##### INFORMATION PROVIDED #####

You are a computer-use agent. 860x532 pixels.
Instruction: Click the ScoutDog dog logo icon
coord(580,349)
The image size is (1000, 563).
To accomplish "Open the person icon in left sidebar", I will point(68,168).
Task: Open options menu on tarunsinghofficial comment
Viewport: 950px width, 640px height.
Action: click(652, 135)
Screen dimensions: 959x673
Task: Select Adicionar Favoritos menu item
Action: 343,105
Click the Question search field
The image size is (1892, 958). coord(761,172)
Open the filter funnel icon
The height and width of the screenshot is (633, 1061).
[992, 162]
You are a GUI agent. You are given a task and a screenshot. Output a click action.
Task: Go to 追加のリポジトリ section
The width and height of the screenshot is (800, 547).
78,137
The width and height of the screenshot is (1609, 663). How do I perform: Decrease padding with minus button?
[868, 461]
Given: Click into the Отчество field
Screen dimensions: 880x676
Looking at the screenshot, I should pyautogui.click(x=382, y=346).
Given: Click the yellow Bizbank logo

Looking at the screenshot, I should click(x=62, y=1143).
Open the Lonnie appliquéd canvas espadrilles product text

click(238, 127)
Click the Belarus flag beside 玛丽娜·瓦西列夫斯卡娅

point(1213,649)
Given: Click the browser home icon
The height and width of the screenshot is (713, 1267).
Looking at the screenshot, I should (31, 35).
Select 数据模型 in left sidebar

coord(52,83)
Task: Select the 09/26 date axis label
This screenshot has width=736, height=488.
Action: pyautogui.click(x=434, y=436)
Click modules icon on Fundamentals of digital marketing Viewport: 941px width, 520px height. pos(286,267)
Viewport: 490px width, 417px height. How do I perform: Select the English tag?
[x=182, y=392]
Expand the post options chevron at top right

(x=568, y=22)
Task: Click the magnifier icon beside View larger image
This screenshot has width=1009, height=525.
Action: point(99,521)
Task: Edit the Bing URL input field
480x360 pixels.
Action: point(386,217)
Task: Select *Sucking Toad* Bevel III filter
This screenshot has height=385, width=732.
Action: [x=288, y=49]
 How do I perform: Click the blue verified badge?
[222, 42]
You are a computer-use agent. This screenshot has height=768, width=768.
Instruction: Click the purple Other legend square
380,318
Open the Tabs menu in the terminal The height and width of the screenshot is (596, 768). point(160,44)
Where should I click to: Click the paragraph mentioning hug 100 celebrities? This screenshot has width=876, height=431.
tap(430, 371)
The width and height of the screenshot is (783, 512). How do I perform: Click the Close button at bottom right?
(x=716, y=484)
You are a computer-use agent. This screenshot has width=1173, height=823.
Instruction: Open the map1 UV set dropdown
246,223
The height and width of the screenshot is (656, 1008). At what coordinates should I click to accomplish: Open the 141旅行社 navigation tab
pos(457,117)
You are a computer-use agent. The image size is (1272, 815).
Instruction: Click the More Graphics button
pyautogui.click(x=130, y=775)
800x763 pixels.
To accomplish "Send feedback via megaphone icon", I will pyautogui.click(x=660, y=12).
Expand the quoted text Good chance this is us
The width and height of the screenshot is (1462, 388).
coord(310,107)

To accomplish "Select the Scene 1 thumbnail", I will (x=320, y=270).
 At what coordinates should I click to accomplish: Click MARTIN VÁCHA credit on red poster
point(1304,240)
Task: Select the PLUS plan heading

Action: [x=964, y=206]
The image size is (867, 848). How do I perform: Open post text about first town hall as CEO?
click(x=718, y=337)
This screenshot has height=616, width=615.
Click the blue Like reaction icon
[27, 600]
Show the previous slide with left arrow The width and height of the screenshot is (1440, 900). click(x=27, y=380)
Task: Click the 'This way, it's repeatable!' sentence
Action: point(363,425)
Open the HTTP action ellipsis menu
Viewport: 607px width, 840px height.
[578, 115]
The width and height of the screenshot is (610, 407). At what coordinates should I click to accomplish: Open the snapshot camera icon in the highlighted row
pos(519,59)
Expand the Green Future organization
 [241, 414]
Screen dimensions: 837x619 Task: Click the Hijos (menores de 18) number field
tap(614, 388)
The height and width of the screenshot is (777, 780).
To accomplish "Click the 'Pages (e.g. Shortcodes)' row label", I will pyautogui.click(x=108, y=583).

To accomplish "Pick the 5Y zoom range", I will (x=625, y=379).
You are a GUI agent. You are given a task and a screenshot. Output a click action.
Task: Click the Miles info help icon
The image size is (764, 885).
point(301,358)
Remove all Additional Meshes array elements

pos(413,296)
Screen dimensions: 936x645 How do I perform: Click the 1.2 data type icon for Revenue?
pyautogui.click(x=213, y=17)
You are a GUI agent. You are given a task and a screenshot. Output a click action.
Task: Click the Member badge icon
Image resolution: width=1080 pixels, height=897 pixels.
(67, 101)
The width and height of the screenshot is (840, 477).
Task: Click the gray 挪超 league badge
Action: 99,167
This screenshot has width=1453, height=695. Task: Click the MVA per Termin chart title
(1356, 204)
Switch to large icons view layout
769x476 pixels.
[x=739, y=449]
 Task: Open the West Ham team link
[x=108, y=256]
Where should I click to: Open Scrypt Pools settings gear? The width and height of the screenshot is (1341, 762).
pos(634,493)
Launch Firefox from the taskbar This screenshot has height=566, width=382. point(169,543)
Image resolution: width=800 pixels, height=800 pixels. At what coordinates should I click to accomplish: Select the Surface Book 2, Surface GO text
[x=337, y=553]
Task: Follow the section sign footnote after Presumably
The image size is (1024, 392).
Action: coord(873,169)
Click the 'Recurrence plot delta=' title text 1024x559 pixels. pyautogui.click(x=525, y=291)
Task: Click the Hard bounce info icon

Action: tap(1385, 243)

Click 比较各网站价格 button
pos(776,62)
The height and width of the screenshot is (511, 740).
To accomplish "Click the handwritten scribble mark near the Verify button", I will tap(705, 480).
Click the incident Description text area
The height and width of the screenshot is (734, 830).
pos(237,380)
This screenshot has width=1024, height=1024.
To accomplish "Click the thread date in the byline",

#####

**WHAT IS NEEDED**
In the entries above, find the lines containing the word "agent" and say how many there are, with no other words.

**ANSWER TO THIS EXERCISE**
7